- _Task to complete_: Each record beneath this sentence is to be transcribed exactly as it reads.

- _Supplied material_:
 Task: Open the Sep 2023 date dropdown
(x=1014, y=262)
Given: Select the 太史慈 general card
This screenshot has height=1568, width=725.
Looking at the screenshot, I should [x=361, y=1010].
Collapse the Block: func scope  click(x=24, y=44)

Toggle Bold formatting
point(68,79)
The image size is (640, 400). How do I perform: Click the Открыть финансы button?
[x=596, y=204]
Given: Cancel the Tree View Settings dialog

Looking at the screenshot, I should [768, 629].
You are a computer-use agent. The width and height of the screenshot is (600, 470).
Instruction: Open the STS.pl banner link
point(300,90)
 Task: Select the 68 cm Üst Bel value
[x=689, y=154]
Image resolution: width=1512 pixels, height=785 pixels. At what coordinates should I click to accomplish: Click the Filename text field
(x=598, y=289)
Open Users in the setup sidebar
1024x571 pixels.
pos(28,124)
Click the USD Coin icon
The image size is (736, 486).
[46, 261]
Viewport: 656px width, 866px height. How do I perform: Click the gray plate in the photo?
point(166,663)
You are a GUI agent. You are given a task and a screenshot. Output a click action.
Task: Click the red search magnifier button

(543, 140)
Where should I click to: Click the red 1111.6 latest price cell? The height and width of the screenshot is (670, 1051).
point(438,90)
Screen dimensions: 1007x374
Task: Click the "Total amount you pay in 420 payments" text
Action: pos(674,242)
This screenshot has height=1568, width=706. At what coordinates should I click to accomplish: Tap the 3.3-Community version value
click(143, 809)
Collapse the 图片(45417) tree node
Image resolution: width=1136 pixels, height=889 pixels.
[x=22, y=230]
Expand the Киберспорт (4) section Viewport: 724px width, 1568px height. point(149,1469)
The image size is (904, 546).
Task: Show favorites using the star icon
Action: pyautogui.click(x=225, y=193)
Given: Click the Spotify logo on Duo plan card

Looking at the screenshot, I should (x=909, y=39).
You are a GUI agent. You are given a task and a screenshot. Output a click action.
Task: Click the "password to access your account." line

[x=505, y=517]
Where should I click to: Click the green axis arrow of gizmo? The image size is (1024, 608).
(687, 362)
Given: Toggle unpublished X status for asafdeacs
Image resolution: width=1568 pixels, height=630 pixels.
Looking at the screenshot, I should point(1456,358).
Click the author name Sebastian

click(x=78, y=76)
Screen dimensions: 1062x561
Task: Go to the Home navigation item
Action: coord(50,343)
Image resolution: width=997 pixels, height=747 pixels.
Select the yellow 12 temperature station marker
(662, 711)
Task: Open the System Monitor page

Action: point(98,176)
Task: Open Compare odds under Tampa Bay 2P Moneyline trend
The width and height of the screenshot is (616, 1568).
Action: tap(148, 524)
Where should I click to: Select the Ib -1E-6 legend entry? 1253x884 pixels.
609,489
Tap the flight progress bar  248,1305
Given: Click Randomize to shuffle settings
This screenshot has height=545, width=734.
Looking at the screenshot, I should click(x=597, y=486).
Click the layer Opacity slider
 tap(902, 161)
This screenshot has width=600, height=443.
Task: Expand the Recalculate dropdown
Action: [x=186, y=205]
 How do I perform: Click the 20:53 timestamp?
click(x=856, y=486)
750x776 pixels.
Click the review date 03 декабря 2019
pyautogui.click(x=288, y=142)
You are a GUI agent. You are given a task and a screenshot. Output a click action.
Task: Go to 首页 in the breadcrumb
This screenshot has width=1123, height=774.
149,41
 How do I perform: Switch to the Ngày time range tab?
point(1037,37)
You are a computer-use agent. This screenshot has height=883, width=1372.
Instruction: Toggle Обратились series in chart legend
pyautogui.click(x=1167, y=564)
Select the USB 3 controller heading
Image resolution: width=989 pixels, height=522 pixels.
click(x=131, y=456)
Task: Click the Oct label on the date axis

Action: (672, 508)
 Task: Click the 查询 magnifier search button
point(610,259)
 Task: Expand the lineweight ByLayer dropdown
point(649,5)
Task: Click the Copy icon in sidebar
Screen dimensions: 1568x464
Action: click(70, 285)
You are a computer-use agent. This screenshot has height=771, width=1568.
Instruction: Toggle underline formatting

- _Answer section_:
 Task: Open the Sep 2023 date dropdown
(x=1014, y=262)
Given: Select the 太史慈 general card
This screenshot has height=1568, width=725.
Looking at the screenshot, I should [x=361, y=1010].
Collapse the Block: func scope  click(x=24, y=44)

Toggle Bold formatting
point(68,79)
The image size is (640, 400). How do I perform: Click the Открыть финансы button?
[x=596, y=204]
Given: Cancel the Tree View Settings dialog

Looking at the screenshot, I should [768, 629].
You are a computer-use agent. The width and height of the screenshot is (600, 470).
Instruction: Open the STS.pl banner link
point(300,90)
 Task: Select the 68 cm Üst Bel value
[x=689, y=154]
Image resolution: width=1512 pixels, height=785 pixels. At what coordinates should I click to accomplish: Click the Filename text field
(x=598, y=289)
Open Users in the setup sidebar
1024x571 pixels.
pos(28,124)
Click the USD Coin icon
The image size is (736, 486).
[46, 261]
Viewport: 656px width, 866px height. How do I perform: Click the gray plate in the photo?
point(166,663)
You are a GUI agent. You are given a task and a screenshot. Output a click action.
Task: Click the red search magnifier button

(543, 140)
Where should I click to: Click the red 1111.6 latest price cell? The height and width of the screenshot is (670, 1051).
point(438,90)
Screen dimensions: 1007x374
Task: Click the "Total amount you pay in 420 payments" text
Action: pos(674,242)
This screenshot has height=1568, width=706. At what coordinates should I click to accomplish: Tap the 3.3-Community version value
click(143, 809)
Collapse the 图片(45417) tree node
Image resolution: width=1136 pixels, height=889 pixels.
[x=22, y=230]
Expand the Киберспорт (4) section Viewport: 724px width, 1568px height. point(149,1469)
The image size is (904, 546).
Task: Show favorites using the star icon
Action: pyautogui.click(x=225, y=193)
Given: Click the Spotify logo on Duo plan card

Looking at the screenshot, I should (x=909, y=39).
You are a GUI agent. You are given a task and a screenshot. Output a click action.
Task: Click the "password to access your account." line

[x=505, y=517]
Where should I click to: Click the green axis arrow of gizmo? The image size is (1024, 608).
(687, 362)
Given: Toggle unpublished X status for asafdeacs
Image resolution: width=1568 pixels, height=630 pixels.
Looking at the screenshot, I should point(1456,358).
Click the author name Sebastian

click(x=78, y=76)
Screen dimensions: 1062x561
Task: Go to the Home navigation item
Action: coord(50,343)
Image resolution: width=997 pixels, height=747 pixels.
Select the yellow 12 temperature station marker
(662, 711)
Task: Open the System Monitor page

Action: point(98,176)
Task: Open Compare odds under Tampa Bay 2P Moneyline trend
The width and height of the screenshot is (616, 1568).
Action: tap(148, 524)
Where should I click to: Select the Ib -1E-6 legend entry? 1253x884 pixels.
609,489
Tap the flight progress bar  248,1305
Given: Click Randomize to shuffle settings
This screenshot has height=545, width=734.
Looking at the screenshot, I should click(x=597, y=486).
Click the layer Opacity slider
 tap(902, 161)
This screenshot has width=600, height=443.
Task: Expand the Recalculate dropdown
Action: [x=186, y=205]
 How do I perform: Click the 20:53 timestamp?
click(x=856, y=486)
750x776 pixels.
Click the review date 03 декабря 2019
pyautogui.click(x=288, y=142)
You are a GUI agent. You are given a task and a screenshot. Output a click action.
Task: Go to 首页 in the breadcrumb
This screenshot has width=1123, height=774.
149,41
 How do I perform: Switch to the Ngày time range tab?
point(1037,37)
You are a computer-use agent. This screenshot has height=883, width=1372.
Instruction: Toggle Обратились series in chart legend
pyautogui.click(x=1167, y=564)
Select the USB 3 controller heading
Image resolution: width=989 pixels, height=522 pixels.
click(x=131, y=456)
Task: Click the Oct label on the date axis

Action: (672, 508)
 Task: Click the 查询 magnifier search button
point(610,259)
 Task: Expand the lineweight ByLayer dropdown
point(649,5)
Task: Click the Copy icon in sidebar
Screen dimensions: 1568x464
Action: click(70, 285)
You are a computer-use agent. This screenshot has height=771, width=1568.
Instruction: Toggle underline formatting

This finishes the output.